Vista notturna di Siror dalla località Guatariei, con Tonadico in secondo piano
Siror con Tonadico sullo sfondo

Il nome del paese compare per la prima volta nel 1201 insieme a quello del suo marzolo Domenico de Sivroro.
L'origine del nome Siror rimane tutt'oggi incerta. Esistono due teorie: la prima afferma che sia legato alla posizione geografica e derivi da Sivror (Superior), ossia "quello più in alto" in analogia con Imèr che deriverebbe da "Imerus" ossia "quello più in basso". La seconda teoria, che raccoglie i maggiori consensi, sostiene che il termine sia legato alla presenza delle miniere d'argento (da Silber argento in tedesco) delle "giare rosse" da cui il nome Silbror semplificato poi in Siror.

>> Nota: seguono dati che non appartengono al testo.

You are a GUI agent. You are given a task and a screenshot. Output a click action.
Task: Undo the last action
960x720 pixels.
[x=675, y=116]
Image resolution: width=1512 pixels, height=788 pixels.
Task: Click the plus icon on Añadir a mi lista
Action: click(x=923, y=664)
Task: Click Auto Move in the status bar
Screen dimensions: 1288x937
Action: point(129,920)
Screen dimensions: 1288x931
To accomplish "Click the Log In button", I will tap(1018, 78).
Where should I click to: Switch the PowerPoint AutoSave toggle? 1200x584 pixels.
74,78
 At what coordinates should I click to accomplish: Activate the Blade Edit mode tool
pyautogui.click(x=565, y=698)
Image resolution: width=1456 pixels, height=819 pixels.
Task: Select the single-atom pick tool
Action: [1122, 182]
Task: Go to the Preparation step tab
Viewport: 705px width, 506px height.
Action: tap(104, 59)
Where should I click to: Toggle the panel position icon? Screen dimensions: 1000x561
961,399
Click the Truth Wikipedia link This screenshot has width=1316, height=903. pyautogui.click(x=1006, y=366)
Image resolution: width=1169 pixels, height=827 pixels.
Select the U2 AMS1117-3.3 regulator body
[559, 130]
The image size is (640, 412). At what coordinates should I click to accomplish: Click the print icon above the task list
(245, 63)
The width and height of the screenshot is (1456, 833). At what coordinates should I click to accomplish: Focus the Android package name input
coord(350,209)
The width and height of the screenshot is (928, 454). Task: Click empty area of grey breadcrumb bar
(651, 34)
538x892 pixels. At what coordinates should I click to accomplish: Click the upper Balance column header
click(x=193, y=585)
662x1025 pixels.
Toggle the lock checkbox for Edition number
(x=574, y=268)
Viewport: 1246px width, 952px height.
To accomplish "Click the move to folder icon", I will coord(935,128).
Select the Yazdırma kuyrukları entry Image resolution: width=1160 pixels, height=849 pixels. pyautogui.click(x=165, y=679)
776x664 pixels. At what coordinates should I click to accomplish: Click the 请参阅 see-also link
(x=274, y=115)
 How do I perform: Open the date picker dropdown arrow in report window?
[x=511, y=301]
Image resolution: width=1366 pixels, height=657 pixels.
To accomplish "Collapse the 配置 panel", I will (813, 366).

Il comune di Siror è costituito dalle comunità di Nolesca, San Martino di Castrozza e Passo Rolle ed è gemellato a quello di Schönberg, piccolo gioiello della Stubaital, che dista solo dieci minuti da Innsbruck. Molti sono gli aspetti che accomunano Siror e la cittadina austriaca, come i favolosi panorami e l'innata ospitalità degli abitanti.
Il territorio comunale rientra in buona parte nel territorio del Parco Paneveggio-Pale di San Martino.